2

What is the best method to preserve the order of an array while placing duplicate values in order.

Here is the array:

Array
(
    [0] => Array
        (
            [location] => 1320 N Street
        )

    [1] => Array
        (
            [location] => 1316 N St

        )

    [2] => Array
        (
            [location] => 1320 N Street
        )

)

I would like to group duplicate locations so it looks like this:

    Array
(
    [0] => Array
        (
            [location] => 1320 N Street
        )

    [1] => Array
        (
            [location] => 1320 N Street

        )

    [2] => Array
        (
            [location] => 1316 N St
        )

)

My initial thought was to loop through the array and perform an array_search on the location key to get the index a duplicate location, then perform a shift to move the location.

Thanks for your time.

2
  • Yep, I'd do a loop through the array and put each element into a new array and search for any duplicates in the existing array and cut them out of the original (so that they won't get looped through) and put them into the new.
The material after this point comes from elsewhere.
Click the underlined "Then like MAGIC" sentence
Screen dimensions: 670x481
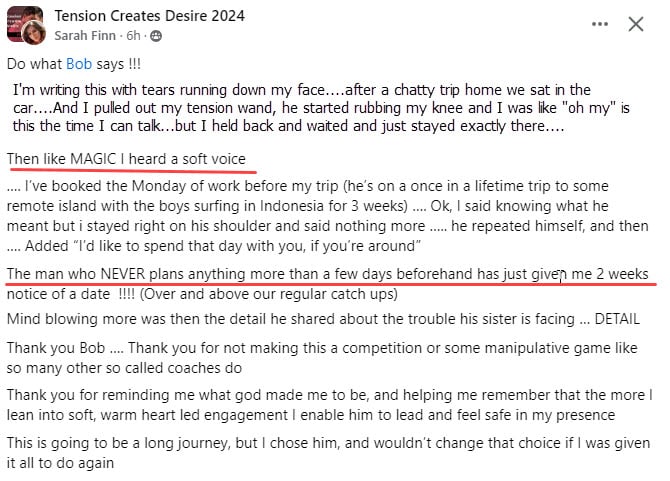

Commented Apr 27, 2012 at 1:45
  • There's many different sorting option functions for arrays in PHP. Look here: http://php.net/manual/en/array.sorting.php Commented Apr 27, 2012 at 1:47

2 Answers 2

1

This worked for me:

$arr = array(
        array("location" => "1320 N Street"),
        array("location" => "1320 N St"),
        array("location" => "1320 N Street"),
);

$tmp = array();
$sorted = array();
foreach ($arr as $k => $v)
{
        $s = serialize($v);
        if (!isset($tmp[$s]))
        {
                $tmp[$s] = $k;
                array_push($sorted, $v);
        } else {
                $sorted = array_merge(array_slice($sorted, 0, $tmp[$s]+1), array($v), array_slice($sorted, $tmp[$s]+1));
        }
}

print_r($sorted);

Sample Output:

Array
(
    [0] => Array
        (
            [location] => 1320 N Street
        )

    [1] => Array
        (
            [location] => 1320 N Street
        )

    [2] => Array
        (
            [location] => 1320 N St
        )

)

Edit: Instead of $s = serialize($v); you could also use any key you like, for example $s = $v["location"]; if it's just the location that matters.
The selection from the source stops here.